Data from: Chemotherapy, within-host ecology and the fitness of drug-resistant malaria parasites

A major determinant of the rate at which drug-resistant malaria parasites spread through a population is the ecology of resistant and sensitive parasites sharing the same host. Drug treatment can significantly alter this ecology by removing the drug-sensitive parasites, leading to competitive release of resistant parasites. Here, we test the hypothesis that the spread of resistance can be slowed by reducing drug treatment and hence restricting competitive release.
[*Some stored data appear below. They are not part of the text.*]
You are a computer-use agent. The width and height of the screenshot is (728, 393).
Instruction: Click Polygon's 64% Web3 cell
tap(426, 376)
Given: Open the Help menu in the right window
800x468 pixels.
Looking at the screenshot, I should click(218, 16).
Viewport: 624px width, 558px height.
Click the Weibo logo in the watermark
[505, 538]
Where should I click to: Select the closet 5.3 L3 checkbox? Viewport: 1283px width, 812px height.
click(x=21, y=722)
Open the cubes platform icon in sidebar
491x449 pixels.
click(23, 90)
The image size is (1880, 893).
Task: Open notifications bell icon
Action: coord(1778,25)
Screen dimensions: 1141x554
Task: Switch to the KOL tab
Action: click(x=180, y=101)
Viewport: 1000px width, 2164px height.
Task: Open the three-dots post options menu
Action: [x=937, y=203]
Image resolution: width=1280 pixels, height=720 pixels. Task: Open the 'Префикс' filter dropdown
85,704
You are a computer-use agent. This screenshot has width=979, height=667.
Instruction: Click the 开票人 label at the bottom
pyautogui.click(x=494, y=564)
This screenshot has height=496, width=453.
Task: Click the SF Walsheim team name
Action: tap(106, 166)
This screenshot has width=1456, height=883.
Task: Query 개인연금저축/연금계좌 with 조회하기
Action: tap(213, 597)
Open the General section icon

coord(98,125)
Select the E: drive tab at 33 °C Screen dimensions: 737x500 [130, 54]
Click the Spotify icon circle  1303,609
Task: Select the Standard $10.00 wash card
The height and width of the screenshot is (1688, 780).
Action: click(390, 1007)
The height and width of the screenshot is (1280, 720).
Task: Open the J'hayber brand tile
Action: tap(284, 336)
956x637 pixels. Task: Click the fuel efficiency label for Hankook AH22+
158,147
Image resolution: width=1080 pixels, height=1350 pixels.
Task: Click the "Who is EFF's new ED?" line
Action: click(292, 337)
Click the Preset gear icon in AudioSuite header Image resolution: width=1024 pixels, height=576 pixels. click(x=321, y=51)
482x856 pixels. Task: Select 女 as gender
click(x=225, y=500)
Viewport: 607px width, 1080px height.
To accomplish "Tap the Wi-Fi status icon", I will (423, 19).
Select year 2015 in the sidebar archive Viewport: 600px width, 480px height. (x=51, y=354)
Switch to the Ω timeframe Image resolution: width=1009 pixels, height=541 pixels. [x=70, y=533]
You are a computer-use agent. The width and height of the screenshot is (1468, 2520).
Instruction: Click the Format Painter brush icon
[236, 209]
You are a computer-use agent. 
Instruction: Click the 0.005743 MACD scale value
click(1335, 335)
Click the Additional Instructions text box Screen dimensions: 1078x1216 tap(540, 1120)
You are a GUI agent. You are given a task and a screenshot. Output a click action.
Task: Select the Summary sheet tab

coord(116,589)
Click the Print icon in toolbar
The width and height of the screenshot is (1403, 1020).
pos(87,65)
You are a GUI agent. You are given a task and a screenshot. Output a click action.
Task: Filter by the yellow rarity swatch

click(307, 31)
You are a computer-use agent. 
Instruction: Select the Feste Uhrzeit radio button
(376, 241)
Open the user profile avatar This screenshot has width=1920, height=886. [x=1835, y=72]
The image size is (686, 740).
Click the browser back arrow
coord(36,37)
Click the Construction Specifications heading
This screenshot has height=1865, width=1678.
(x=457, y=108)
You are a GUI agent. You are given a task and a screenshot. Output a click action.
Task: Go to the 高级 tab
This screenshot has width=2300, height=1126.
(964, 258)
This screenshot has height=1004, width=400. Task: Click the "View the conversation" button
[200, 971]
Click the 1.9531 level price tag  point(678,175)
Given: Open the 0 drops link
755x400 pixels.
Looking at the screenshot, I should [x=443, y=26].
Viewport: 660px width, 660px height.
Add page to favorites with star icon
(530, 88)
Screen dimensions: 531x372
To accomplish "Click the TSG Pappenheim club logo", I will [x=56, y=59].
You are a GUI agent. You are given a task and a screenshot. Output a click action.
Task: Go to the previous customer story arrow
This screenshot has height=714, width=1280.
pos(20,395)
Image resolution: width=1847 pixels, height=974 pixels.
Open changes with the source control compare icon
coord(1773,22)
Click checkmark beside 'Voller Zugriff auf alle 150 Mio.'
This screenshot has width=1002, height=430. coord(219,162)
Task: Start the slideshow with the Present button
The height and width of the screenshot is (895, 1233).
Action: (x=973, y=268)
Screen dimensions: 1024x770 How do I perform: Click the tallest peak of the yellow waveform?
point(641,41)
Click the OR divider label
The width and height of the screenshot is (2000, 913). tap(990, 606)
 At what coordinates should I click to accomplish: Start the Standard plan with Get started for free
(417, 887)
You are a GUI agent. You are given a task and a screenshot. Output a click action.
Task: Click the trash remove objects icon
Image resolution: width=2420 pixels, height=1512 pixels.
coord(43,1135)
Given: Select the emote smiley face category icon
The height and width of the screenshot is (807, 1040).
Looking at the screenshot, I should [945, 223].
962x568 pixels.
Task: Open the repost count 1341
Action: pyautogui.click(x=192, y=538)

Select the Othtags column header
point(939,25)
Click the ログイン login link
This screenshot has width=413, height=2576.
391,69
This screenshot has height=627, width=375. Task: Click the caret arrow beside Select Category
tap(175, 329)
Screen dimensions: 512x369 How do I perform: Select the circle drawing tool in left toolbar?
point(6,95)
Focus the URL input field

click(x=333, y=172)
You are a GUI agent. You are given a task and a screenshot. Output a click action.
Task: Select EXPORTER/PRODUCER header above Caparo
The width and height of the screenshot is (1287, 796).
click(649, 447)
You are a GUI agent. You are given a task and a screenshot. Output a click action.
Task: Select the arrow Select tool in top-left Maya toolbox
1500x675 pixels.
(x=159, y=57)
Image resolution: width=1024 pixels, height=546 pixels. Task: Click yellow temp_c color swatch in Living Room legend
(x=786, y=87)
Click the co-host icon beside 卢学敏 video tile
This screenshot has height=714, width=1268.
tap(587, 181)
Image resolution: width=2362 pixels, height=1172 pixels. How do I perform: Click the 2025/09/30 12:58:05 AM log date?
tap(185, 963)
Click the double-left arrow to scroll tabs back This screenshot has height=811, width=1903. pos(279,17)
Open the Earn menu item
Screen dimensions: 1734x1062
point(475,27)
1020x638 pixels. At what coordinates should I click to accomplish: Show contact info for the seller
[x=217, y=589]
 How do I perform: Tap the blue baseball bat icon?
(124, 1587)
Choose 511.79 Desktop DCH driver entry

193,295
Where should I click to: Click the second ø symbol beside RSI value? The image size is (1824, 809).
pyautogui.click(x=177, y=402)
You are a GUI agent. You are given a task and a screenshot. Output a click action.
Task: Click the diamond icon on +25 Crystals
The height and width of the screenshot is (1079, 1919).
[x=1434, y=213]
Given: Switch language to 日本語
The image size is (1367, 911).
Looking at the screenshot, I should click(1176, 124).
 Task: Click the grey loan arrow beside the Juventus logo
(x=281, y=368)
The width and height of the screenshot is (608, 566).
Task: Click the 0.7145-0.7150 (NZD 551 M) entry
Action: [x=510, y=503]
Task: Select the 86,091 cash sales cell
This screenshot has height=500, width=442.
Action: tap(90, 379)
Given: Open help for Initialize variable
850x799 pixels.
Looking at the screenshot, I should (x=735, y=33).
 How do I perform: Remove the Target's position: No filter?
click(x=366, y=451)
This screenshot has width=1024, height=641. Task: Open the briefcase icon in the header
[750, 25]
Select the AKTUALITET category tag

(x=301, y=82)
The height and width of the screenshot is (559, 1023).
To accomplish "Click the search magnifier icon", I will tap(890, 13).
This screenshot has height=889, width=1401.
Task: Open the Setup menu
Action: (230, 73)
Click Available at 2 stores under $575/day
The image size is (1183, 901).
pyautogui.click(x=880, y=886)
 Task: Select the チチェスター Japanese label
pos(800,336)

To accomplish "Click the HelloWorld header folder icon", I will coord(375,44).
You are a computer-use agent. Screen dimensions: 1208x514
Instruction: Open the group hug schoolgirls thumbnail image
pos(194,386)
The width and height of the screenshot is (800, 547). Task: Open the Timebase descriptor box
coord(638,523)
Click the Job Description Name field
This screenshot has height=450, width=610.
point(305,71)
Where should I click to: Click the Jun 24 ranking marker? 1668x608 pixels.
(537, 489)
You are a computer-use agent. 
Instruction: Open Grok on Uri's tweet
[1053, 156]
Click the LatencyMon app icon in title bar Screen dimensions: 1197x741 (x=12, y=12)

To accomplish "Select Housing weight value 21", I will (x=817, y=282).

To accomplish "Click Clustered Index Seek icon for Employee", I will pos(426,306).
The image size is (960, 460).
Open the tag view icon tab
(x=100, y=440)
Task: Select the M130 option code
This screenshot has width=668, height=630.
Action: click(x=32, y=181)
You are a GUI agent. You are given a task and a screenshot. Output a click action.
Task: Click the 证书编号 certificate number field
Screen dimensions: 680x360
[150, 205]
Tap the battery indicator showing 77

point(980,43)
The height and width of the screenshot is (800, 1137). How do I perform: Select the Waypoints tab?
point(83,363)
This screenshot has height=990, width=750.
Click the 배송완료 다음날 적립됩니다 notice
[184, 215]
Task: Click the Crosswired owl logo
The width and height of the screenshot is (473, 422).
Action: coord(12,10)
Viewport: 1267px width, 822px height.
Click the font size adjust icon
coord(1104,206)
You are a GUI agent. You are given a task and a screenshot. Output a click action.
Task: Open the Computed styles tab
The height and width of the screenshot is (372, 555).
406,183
Using the rodent malaria model Plasmodium chabaudi, we found that low-dose chemotherapy did reduce competitive release. A higher drug dose regimen exerted stronger positive selection on resistant parasites for no detectable clinical gain. We estimated instantaneous selection coefficients throughout the course of replicate infections to analyze the temporal pattern of the strength and direction of within-host selection. The strength of selection on resistance varied through the course of infections, even in untreated infections, but increased immediately following drug treatment, particularly in the high-dose groups. Resistance remained under positive selection for much longer than expected from the half life of the drug. Although there are many differences between mice and people, our data do raise the question whether the aggressive treatment regimens aimed at complete parasite clearance are the best resistance-management strategies for humans.

抗药性疟原虫在种群中传播速率的主要决定因素之一，是共享同一宿主的抗药性与敏感性疟原虫的宿主内生态。药物治疗可通过清除药物敏感性疟原虫，显著改变这一生态，进而引发抗药性疟原虫的竞争释放。本研究检验了如下假说：减少药物治疗、从而限制竞争释放，可延缓抗药性的传播。我们以啮齿类疟原虫模型查氏疟原虫（Plasmodium chabaudi）开展实验，结果显示低剂量化疗确实能够降低竞争释放程度。更高剂量的给药方案会对抗药性疟原虫产生更强的正向选择，却未带来可检测到的临床获益。我们通过对重复感染全过程的瞬时选择系数进行估算，分析了宿主内选择作用的强度与方向随时间变化的模式。结果发现，即便在未接受药物治疗的感染组中，抗药性相关选择的强度也会随感染进程发生变化；而在药物治疗后，选择强度会立即升高，这一现象在高剂量给药组中尤为显著。抗药性相关的正向选择持续时长远超基于药物半衰期的预期值。尽管小鼠与人类的生理存在诸多差异，但本研究数据仍提出了一个值得探讨的问题：旨在完全清除寄生虫的激进治疗方案，是否是人类抗药性管理的最优策略？